I Am a Color: Color Me Rad 5K Run

Today, I am a color. There are many different variations of me: red, orange, yellow, green, purple, blue. You can even go further: turquoise, fuchsia, lavender, etc.

I went to my very first 5k run on Saturday and, although I didnt get a time out of it, I enjoyed just jogging with my friends throughout the whole run. While I 'trained' (which consist of Insanity, some Hip Hop Abs, and random exercises), I was able to finish 5k in 30minutes, which to me, is pretty good considering I was someone where, if you first saw me, you wouldnt expect me to do any exercise.

The run I went for is known as Color Me Rad, a run where part of the proceeds go towards Big Brothers Big Sisters of Toronto (since I joined the T. dot division). The point behind Color Me Rad was simple, run the 5k, and at each kilometre, people get to throw color bombs at you! At first I was a bit hesitant in joining.
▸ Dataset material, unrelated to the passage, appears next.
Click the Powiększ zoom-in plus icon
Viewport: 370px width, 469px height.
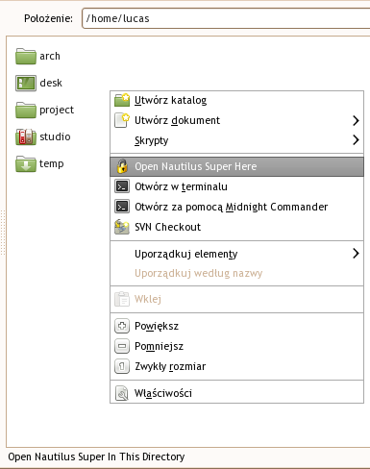[122, 326]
I didnt mind doing the run, but getting covered with paint/ colored corn starch wasnt exactly what I really had in mind when I have to pay 50 +. Anyway, I'm glad I joined, because Color Me Rad was something that I'll love to do again (if I have the chance to), and maybe do the run faster so that I can enjoy the freebies and everything the event offers.
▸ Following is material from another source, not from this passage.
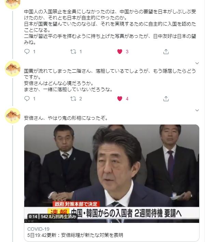Click the 0:14 video duration badge
The image size is (206, 242).
tap(33, 217)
After the fun run, the only thing we did was line up for the group photos. This part was a drag, because our line became a mesh of people and I'm sure people cut in line but we didnt notice. It took us probably almost an hour waiting, so we missed the other events. All in all though, being with friends and meeting new people on my team was great. We ended up taking random pictures and I finally got to participate in a human pyramid (and being at the top too).

Taking part in this run made me realize that nothing is impossible. I have to admit, though, that I should I can do 5K in 20 minutes, but when I read a blog where some guy who loves working out finished a 5K run in 24, I knew 20 was .... perhaps out of my league. When I was able to finish the 5K in 30 (during training), I was proud. Doing the actual run, although I think I went slower than I expected, made me want to run more. I wasnt short of breath, nor did I stop throughout the whole thing. I've become a healthier person, which was my goal to begin with, and thats why I joined this run, to prove to myself and push myself forward with exercising and becoming more fit.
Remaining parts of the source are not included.